#### [THE TASK]
A single number is the whole answer: the count of lines in these entries that hold "arrow".

#### [EXERCISE MATERIAL]
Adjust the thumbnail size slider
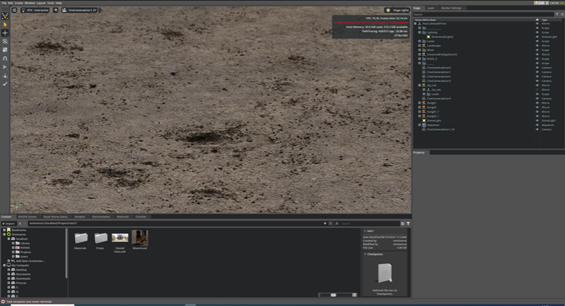Screen dimensions: 565x306 point(333,295)
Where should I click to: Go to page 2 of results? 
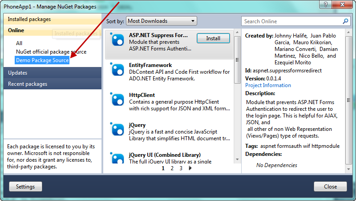coord(172,168)
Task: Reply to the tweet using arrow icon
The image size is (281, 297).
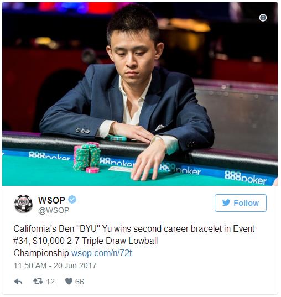Action: tap(18, 282)
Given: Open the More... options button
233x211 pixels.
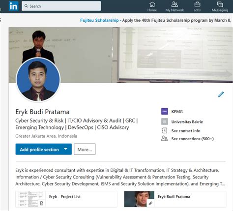Looking at the screenshot, I should click(85, 149).
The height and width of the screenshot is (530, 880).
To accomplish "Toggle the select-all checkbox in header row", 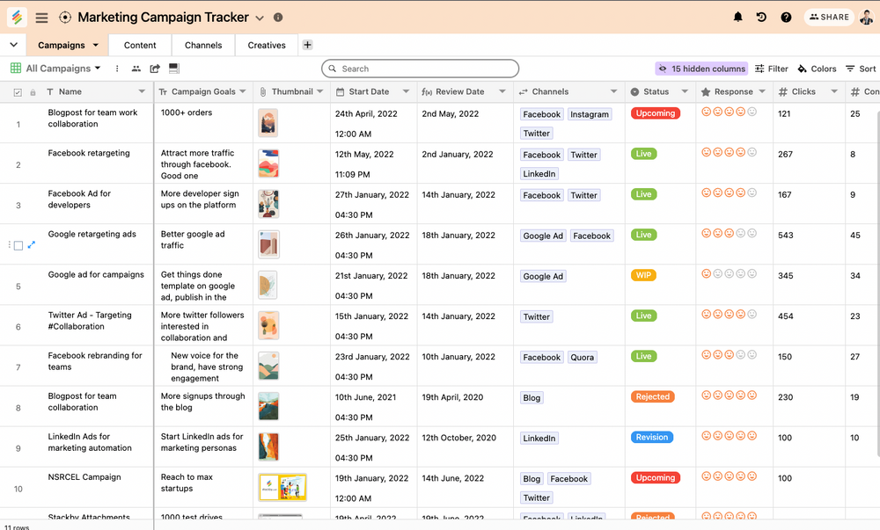I will coord(18,91).
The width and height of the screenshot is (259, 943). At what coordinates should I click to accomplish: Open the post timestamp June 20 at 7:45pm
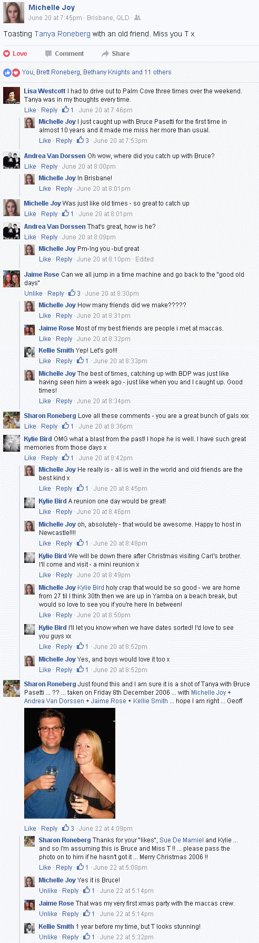pos(55,18)

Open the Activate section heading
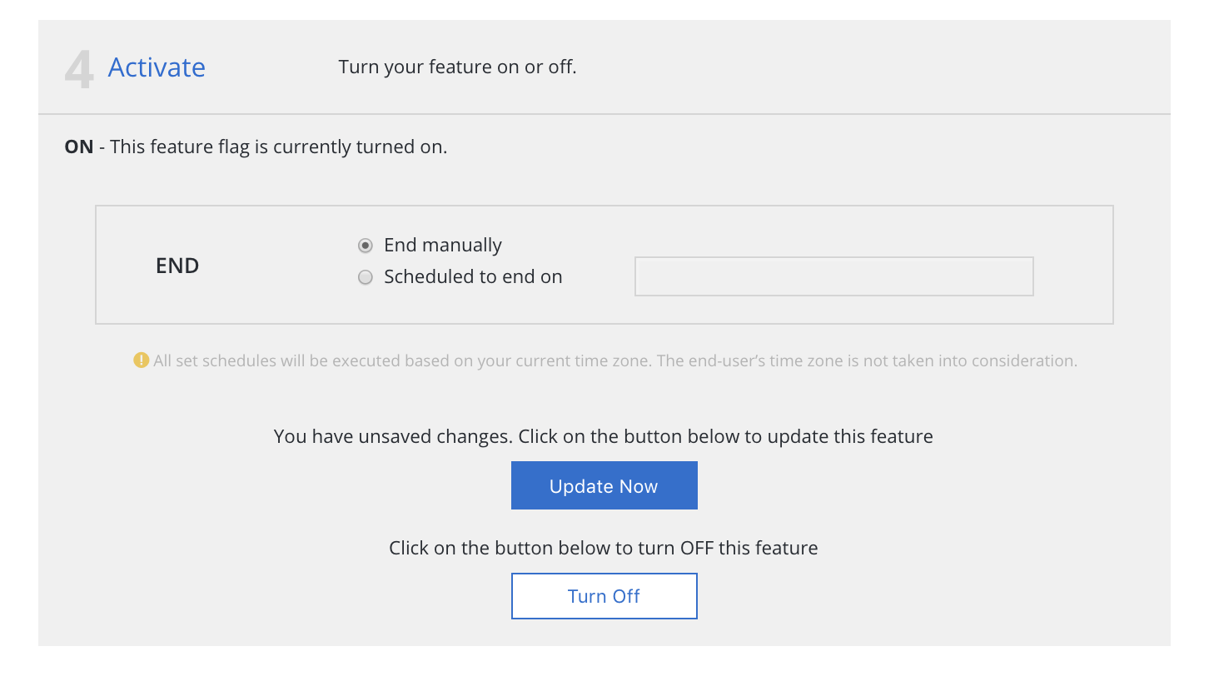157,67
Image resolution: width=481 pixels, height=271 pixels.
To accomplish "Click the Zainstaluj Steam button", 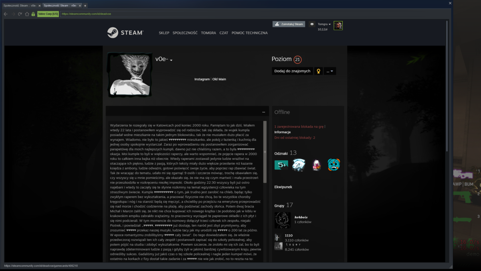I will point(289,24).
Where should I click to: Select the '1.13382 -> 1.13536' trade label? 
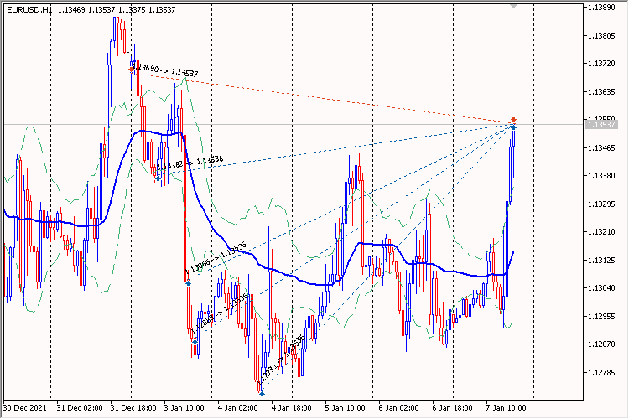click(x=190, y=163)
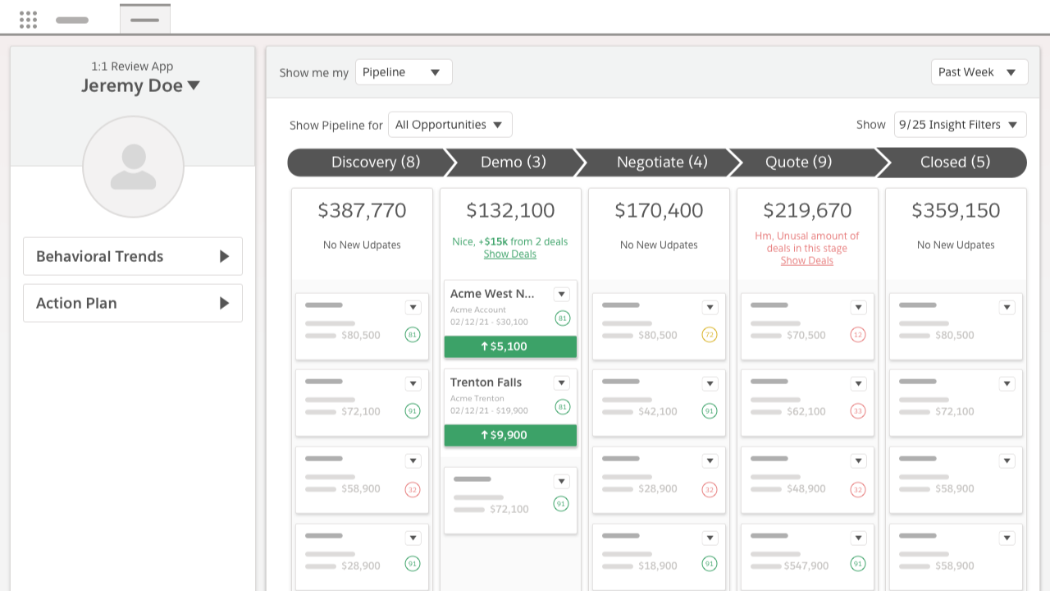
Task: Click red score badge 12 in Quote column
Action: (x=858, y=335)
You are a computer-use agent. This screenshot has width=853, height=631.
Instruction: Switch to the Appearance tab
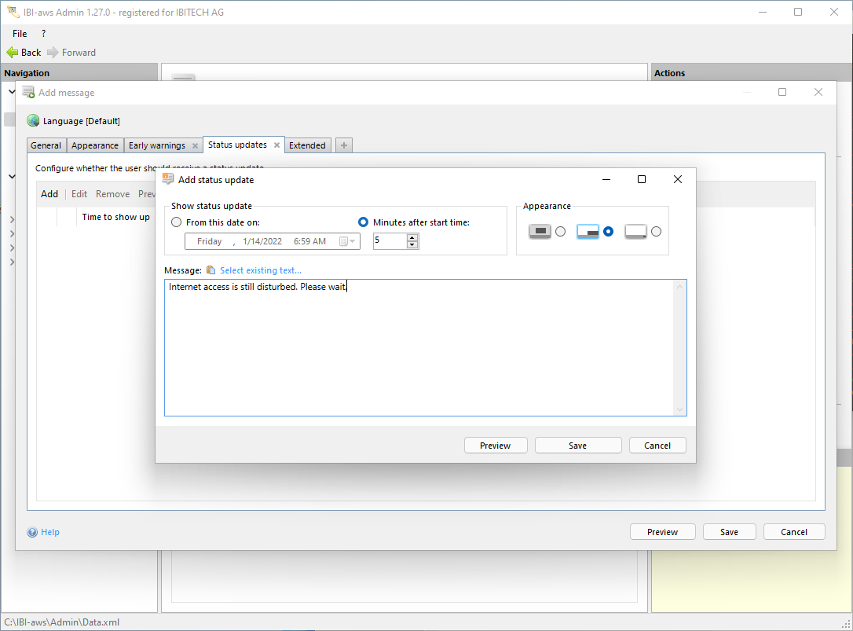point(95,145)
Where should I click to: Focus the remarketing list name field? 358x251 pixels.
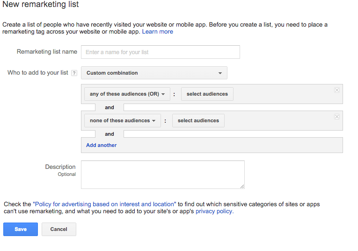click(x=160, y=52)
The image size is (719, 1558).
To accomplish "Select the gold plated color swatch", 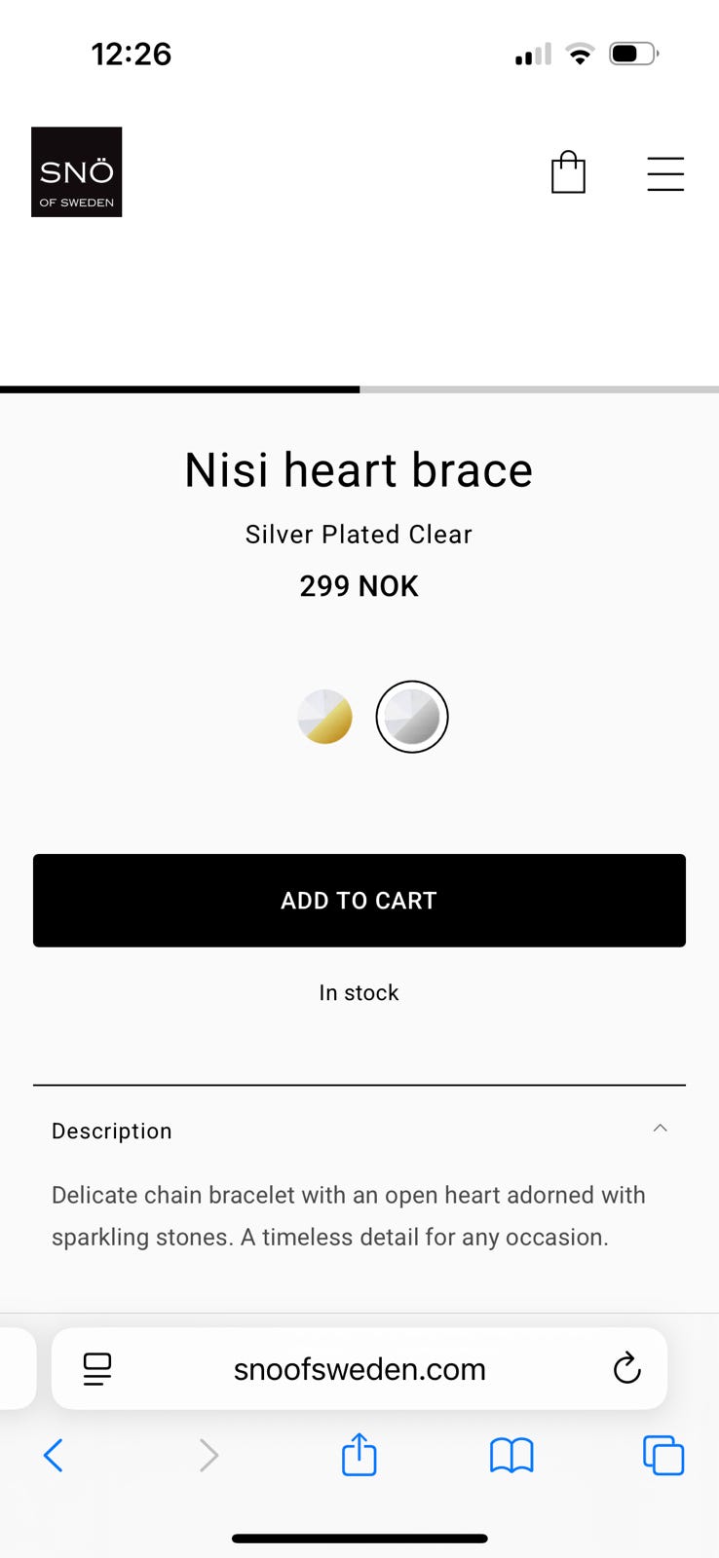I will 324,717.
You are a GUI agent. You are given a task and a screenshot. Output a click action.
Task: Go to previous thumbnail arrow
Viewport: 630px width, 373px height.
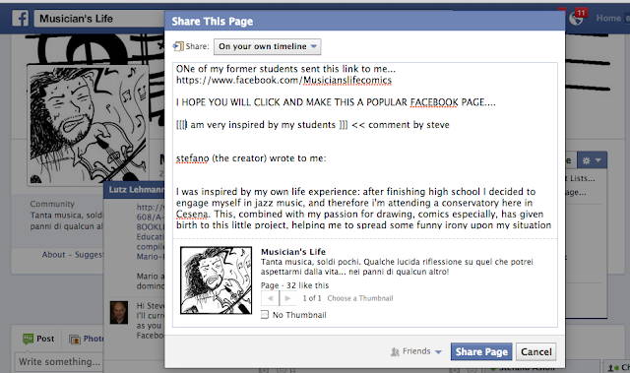click(x=270, y=298)
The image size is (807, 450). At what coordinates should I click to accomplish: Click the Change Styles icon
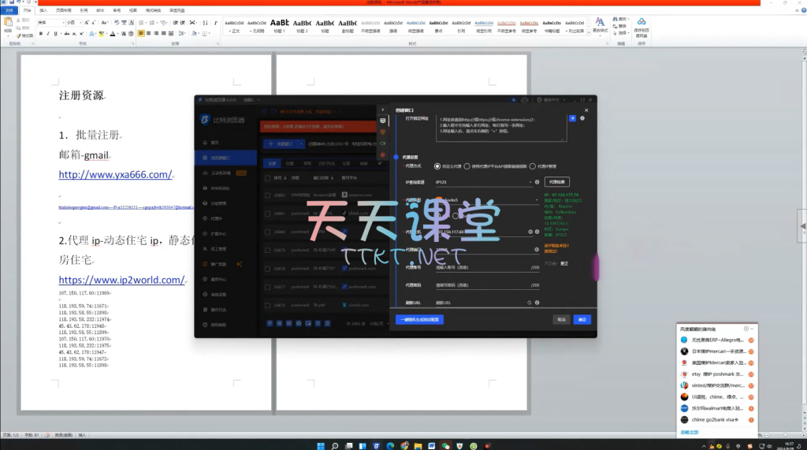[x=600, y=27]
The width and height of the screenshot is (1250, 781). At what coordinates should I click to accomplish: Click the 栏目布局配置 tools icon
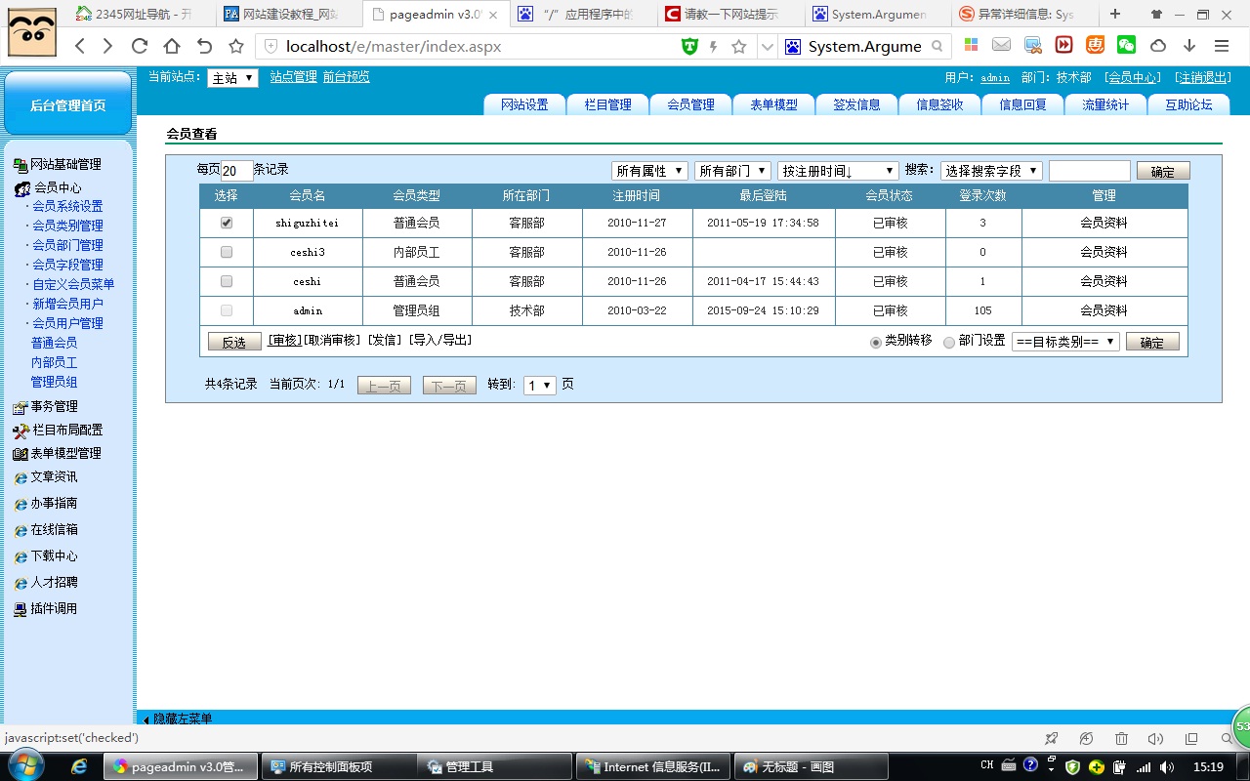21,431
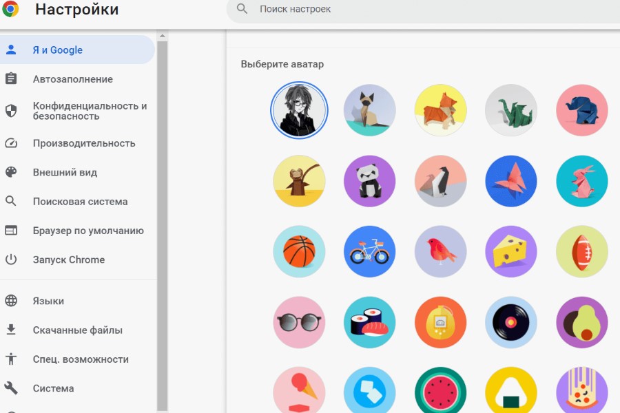Select the basketball avatar
620x413 pixels.
click(x=299, y=251)
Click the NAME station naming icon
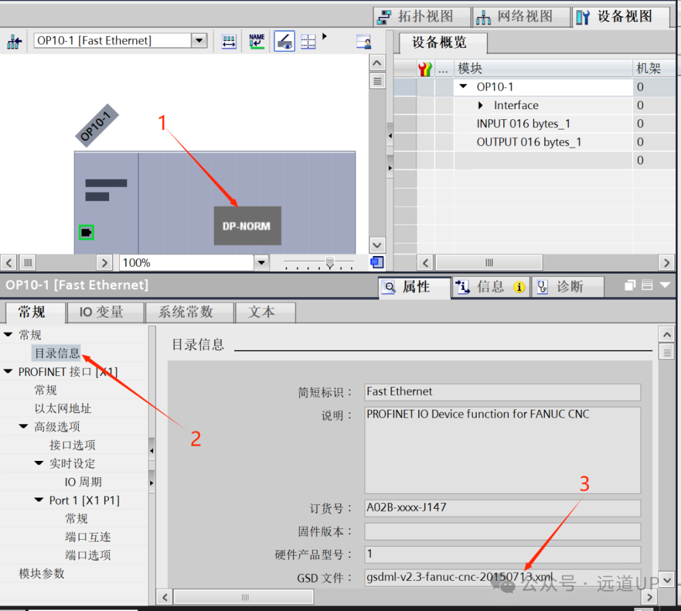This screenshot has width=681, height=611. pos(257,41)
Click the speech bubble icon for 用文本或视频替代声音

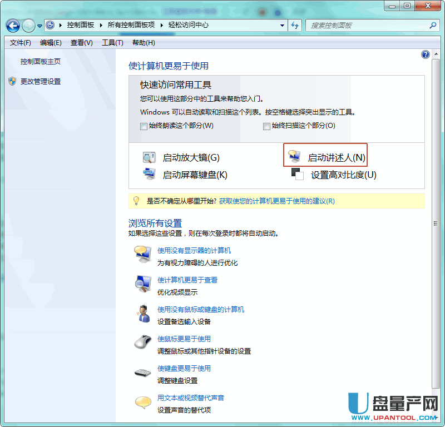click(143, 402)
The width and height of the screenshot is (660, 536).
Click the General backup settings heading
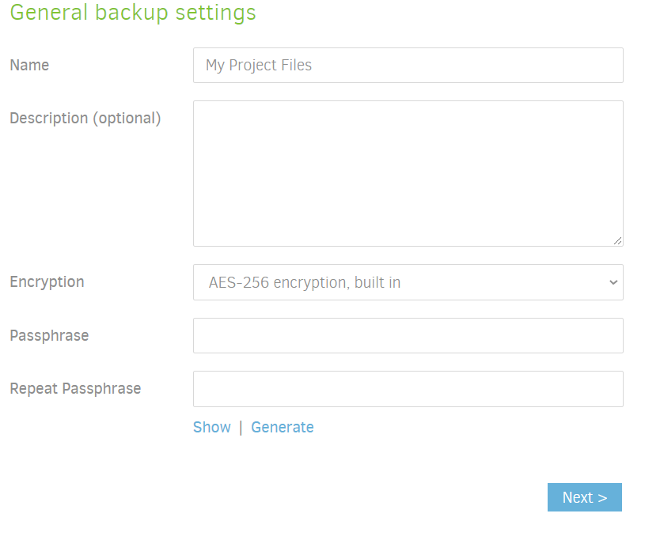click(133, 13)
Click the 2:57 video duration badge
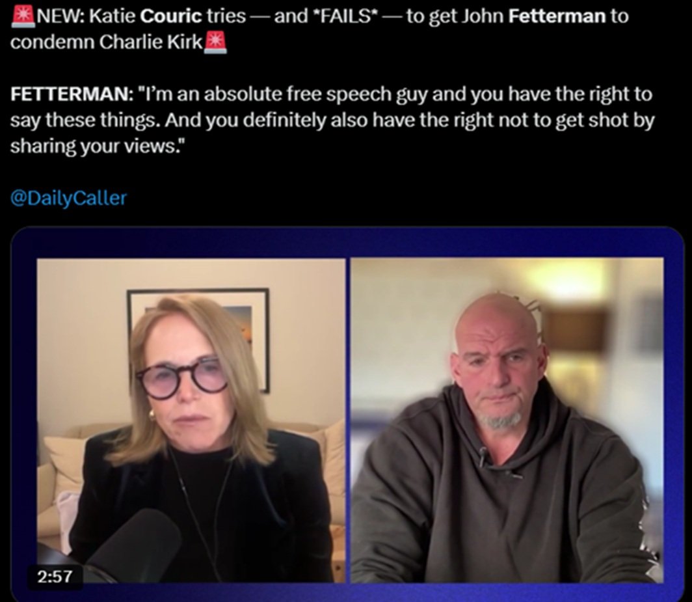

#### [SOLUTION]
2